Source material

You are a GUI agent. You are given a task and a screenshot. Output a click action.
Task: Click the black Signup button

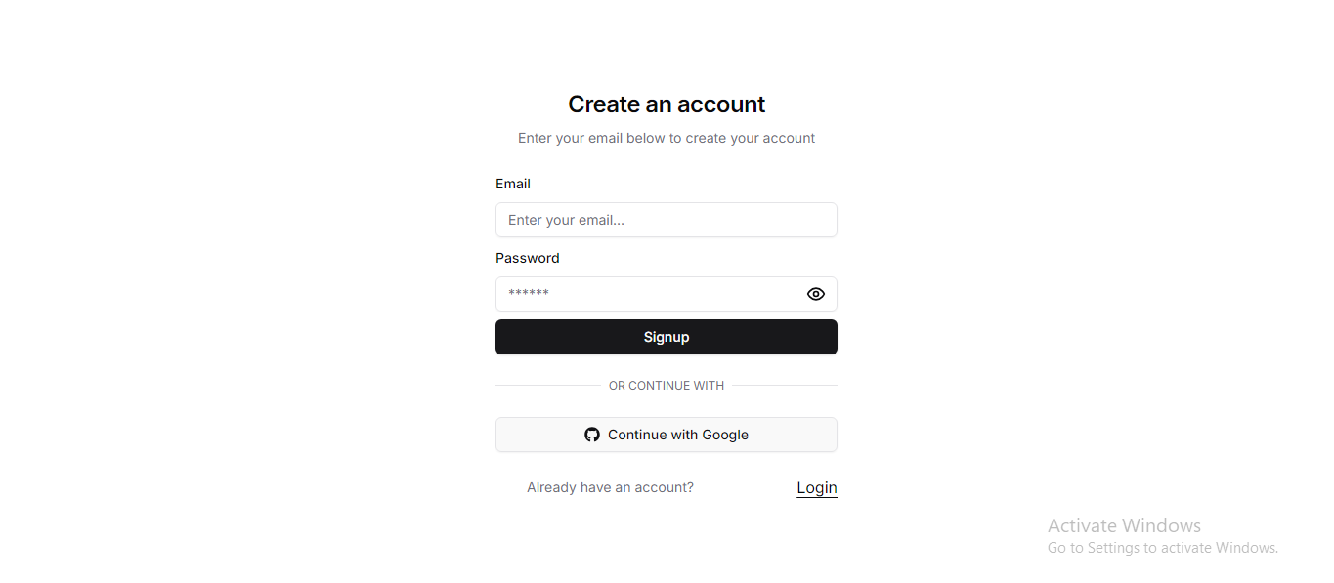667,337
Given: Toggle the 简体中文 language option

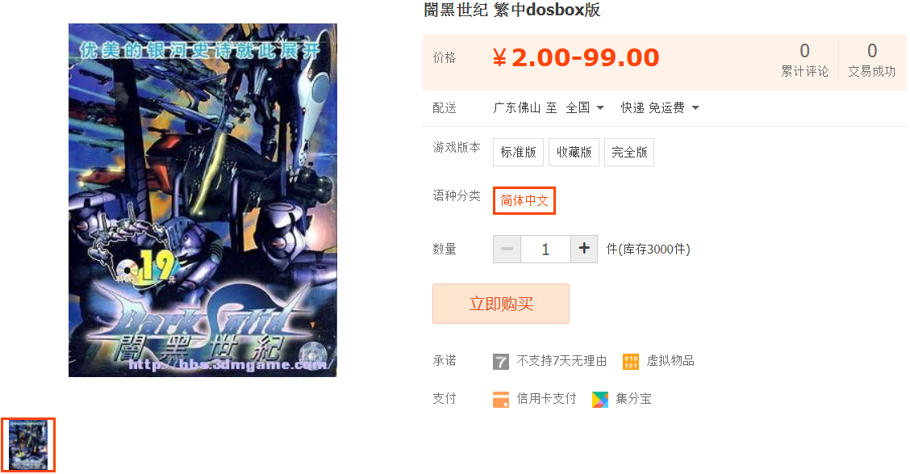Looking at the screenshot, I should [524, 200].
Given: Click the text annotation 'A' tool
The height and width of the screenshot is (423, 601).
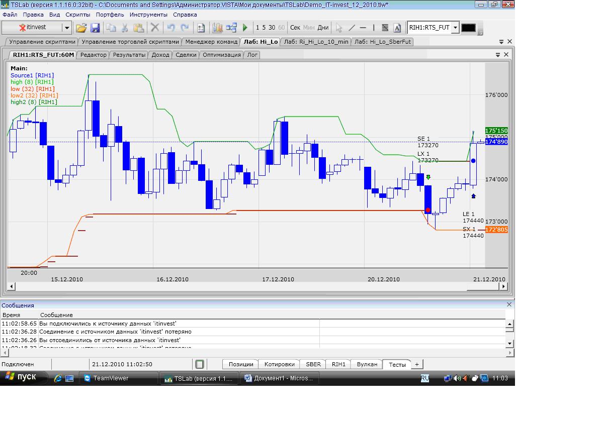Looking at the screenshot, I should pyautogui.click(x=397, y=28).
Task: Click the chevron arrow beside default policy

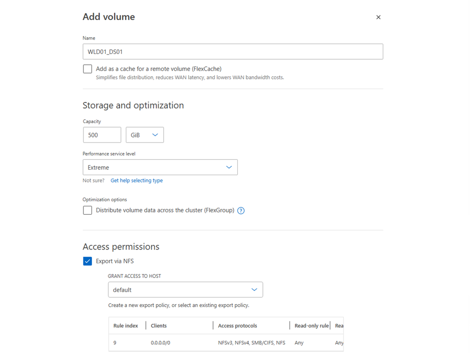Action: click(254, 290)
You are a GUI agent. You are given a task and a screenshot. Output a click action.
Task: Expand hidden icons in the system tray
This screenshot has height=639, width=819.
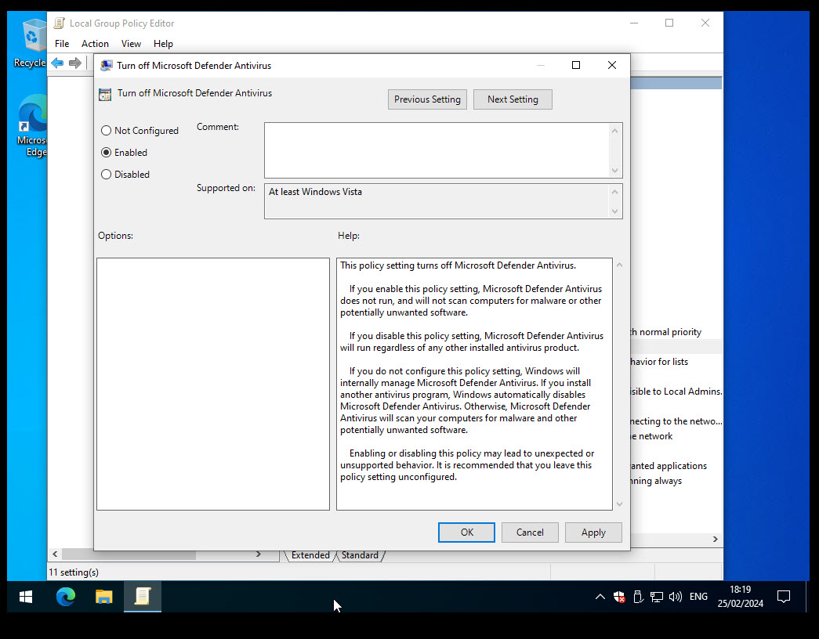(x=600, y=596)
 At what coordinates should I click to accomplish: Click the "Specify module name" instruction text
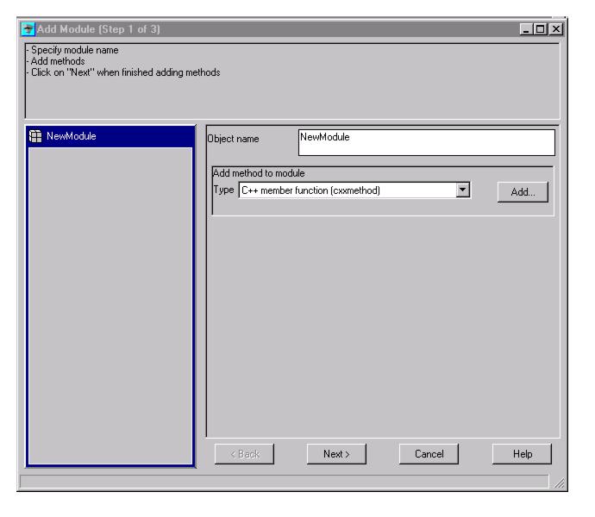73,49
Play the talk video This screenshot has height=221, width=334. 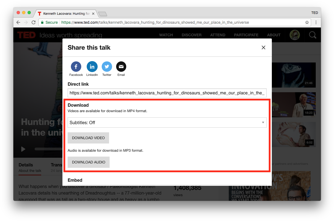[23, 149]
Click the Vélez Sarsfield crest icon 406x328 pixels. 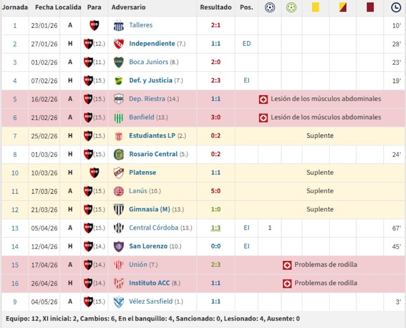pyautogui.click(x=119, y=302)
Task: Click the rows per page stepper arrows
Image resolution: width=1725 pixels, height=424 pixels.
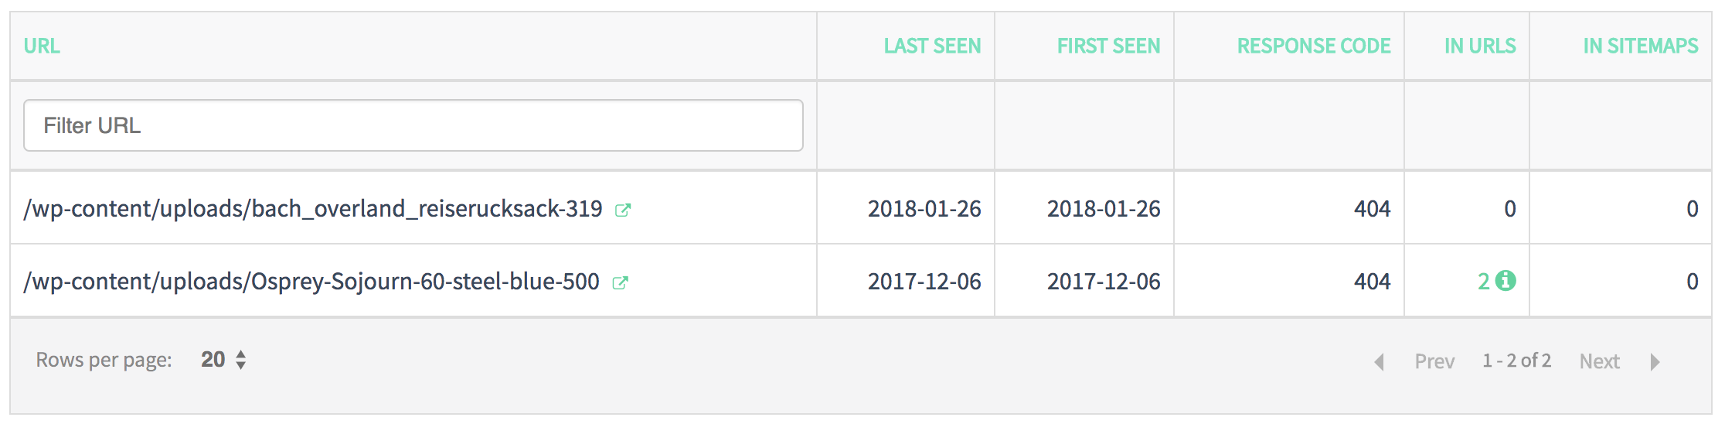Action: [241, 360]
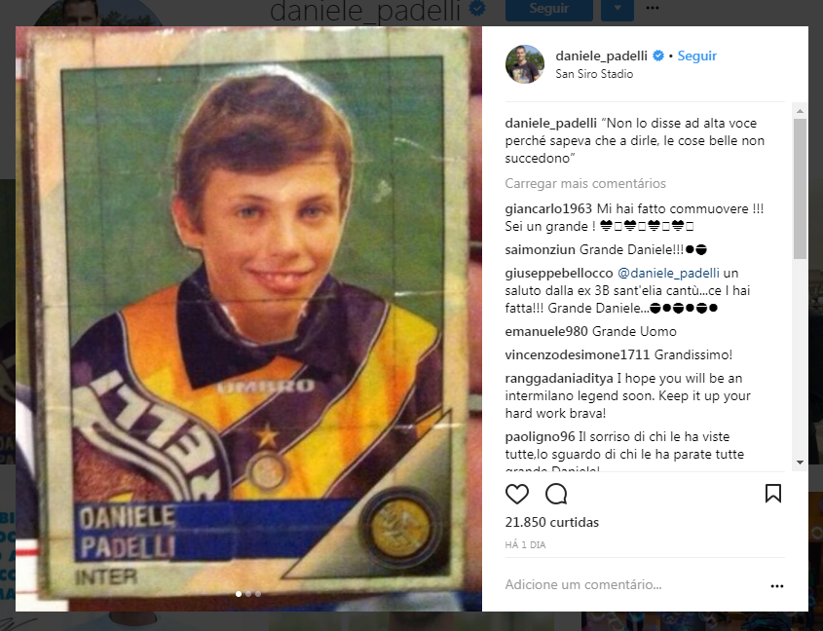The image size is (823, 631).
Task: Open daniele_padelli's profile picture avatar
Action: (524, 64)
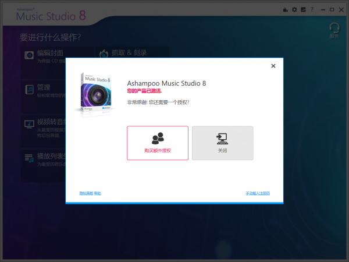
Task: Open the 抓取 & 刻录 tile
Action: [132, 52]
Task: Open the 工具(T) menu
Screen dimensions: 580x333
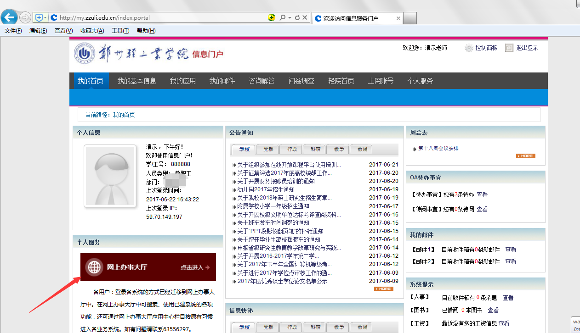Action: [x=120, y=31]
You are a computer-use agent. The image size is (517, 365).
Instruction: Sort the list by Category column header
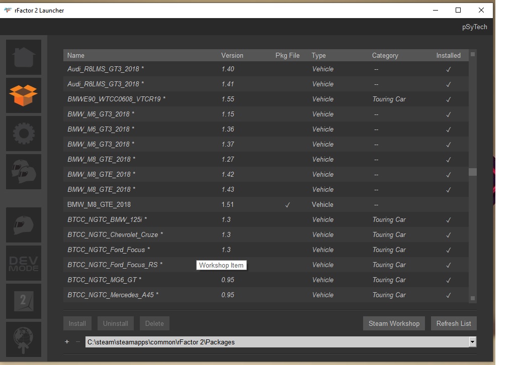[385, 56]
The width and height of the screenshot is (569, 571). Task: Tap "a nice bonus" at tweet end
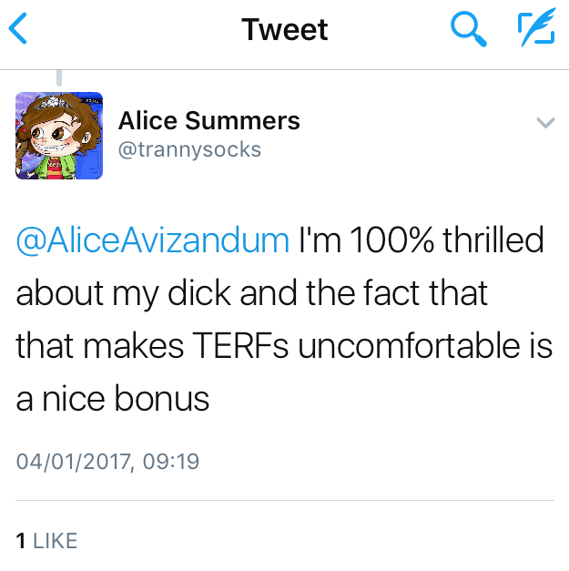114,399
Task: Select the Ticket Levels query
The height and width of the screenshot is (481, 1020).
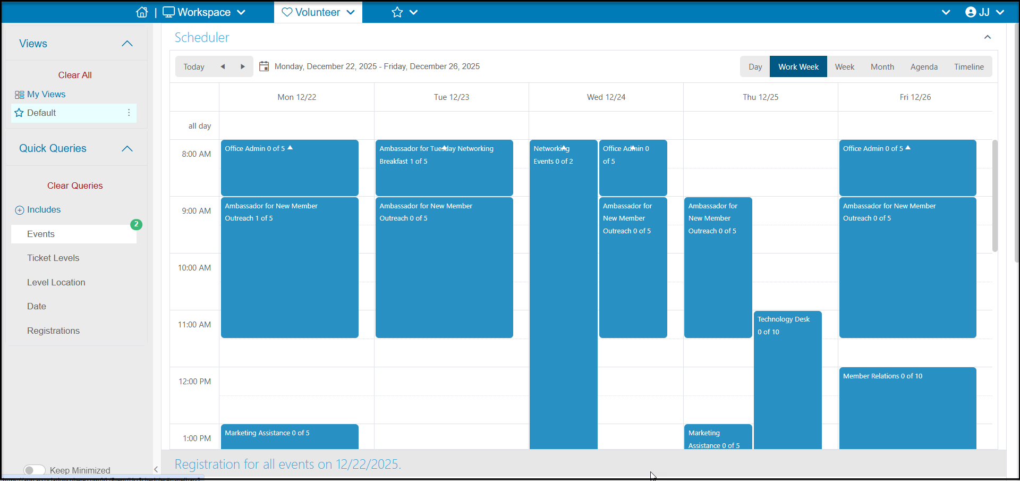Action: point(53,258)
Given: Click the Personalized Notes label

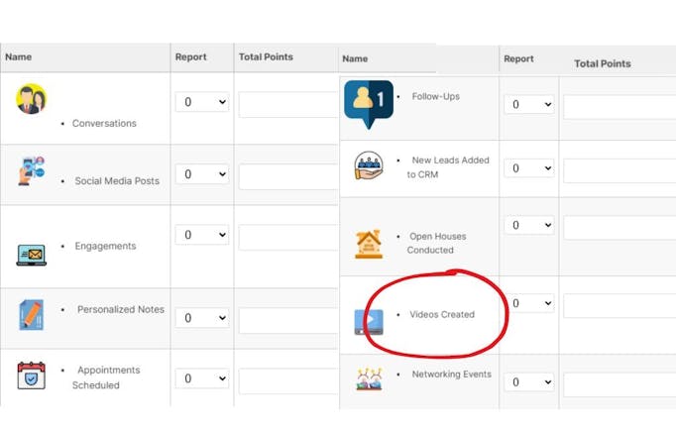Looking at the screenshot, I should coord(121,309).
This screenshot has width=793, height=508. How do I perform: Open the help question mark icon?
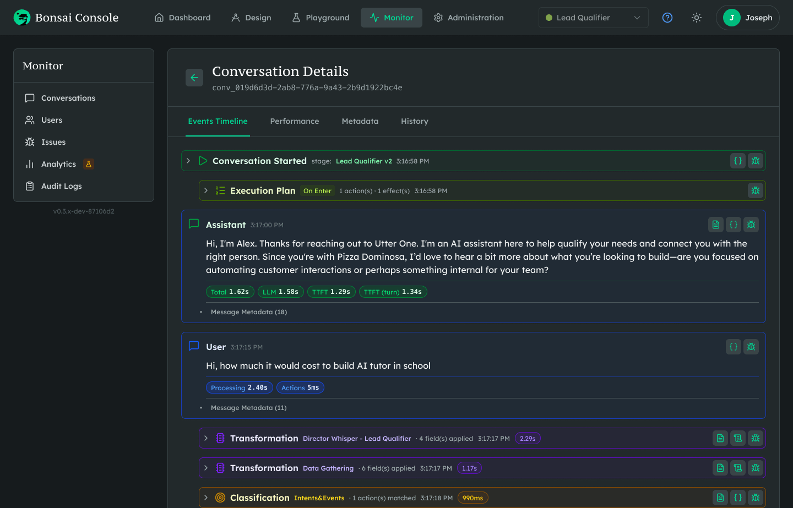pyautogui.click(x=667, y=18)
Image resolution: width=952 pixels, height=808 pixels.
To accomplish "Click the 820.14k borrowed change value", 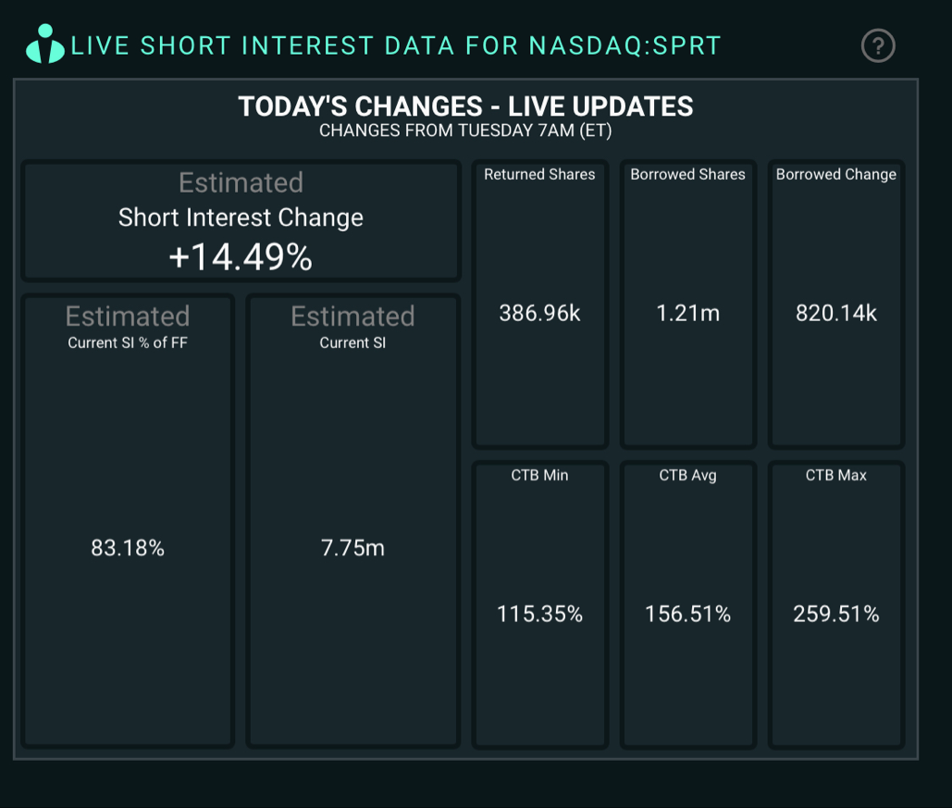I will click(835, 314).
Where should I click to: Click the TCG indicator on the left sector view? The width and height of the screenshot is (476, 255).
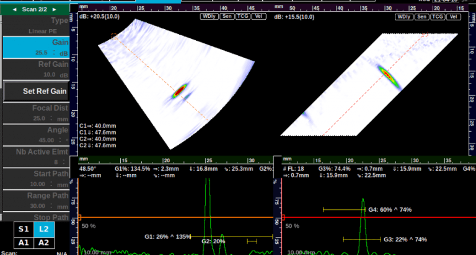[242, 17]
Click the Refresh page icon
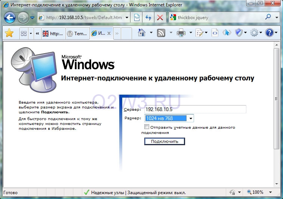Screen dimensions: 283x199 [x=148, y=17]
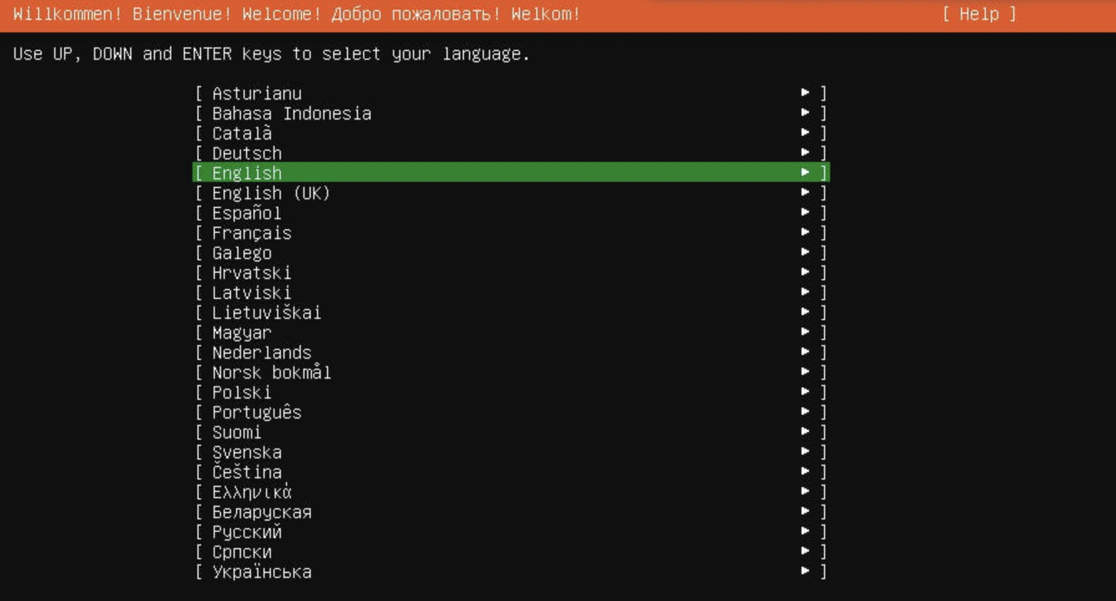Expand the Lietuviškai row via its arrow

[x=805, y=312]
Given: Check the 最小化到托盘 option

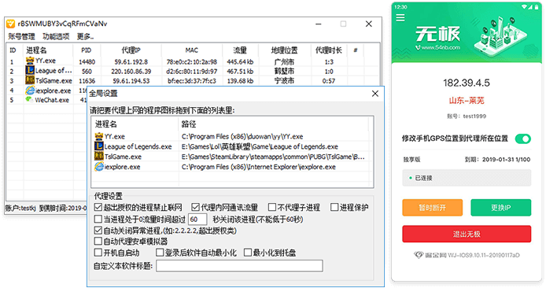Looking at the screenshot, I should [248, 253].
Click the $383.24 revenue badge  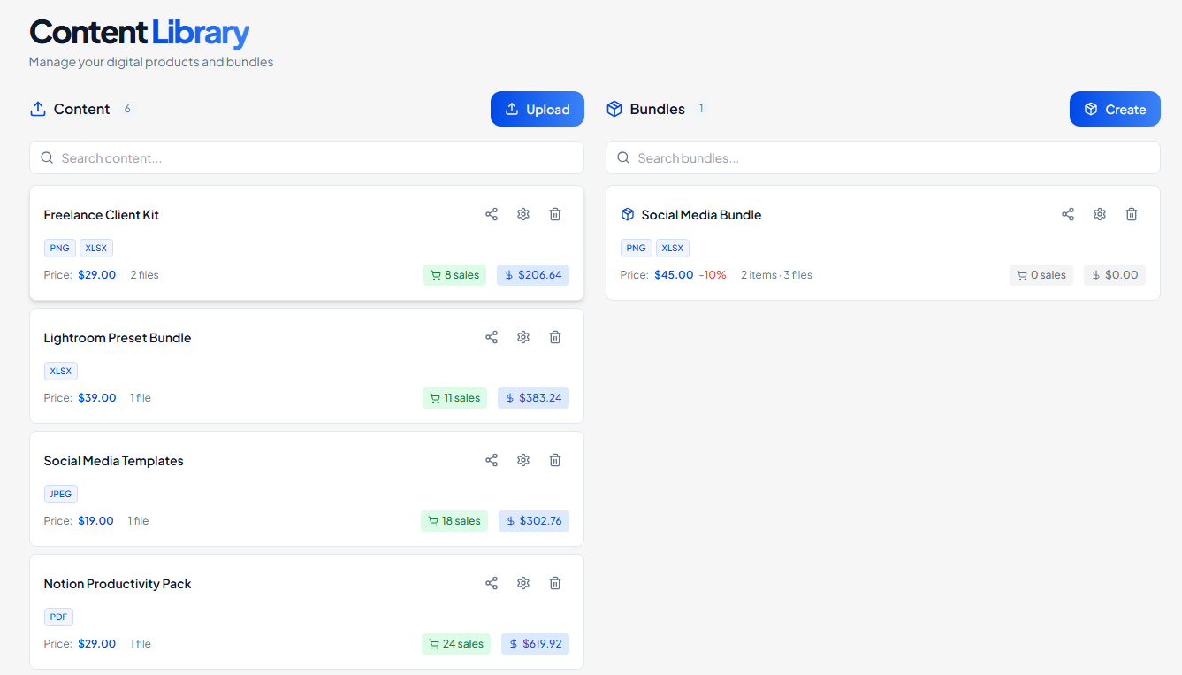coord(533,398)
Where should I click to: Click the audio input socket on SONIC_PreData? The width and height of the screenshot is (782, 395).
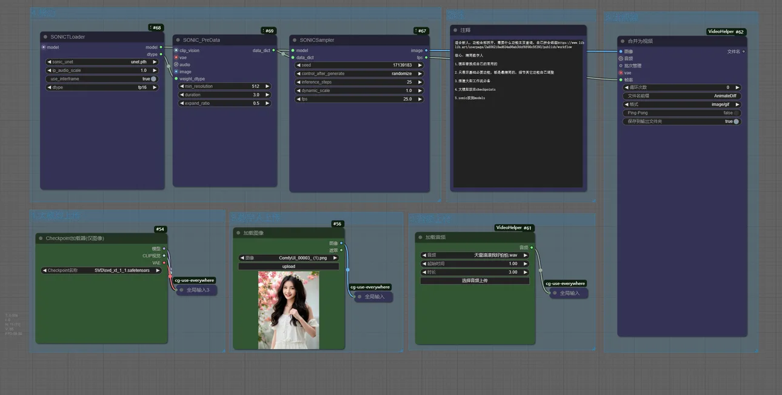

Work task
From the records above, quote word for word only the lines beginning at the line that has "The height and width of the screenshot is (481, 1020)." and stopping after the line that has "Image resolution: width=952". Omit the pictures.

Result for this task
The height and width of the screenshot is (481, 1020).
Action: point(53,258)
Given: Click the Personalized Notes label

Looking at the screenshot, I should coord(121,309).
This screenshot has width=793, height=508. How do I perform: Open the help question mark icon?
pyautogui.click(x=667, y=18)
Image resolution: width=952 pixels, height=808 pixels.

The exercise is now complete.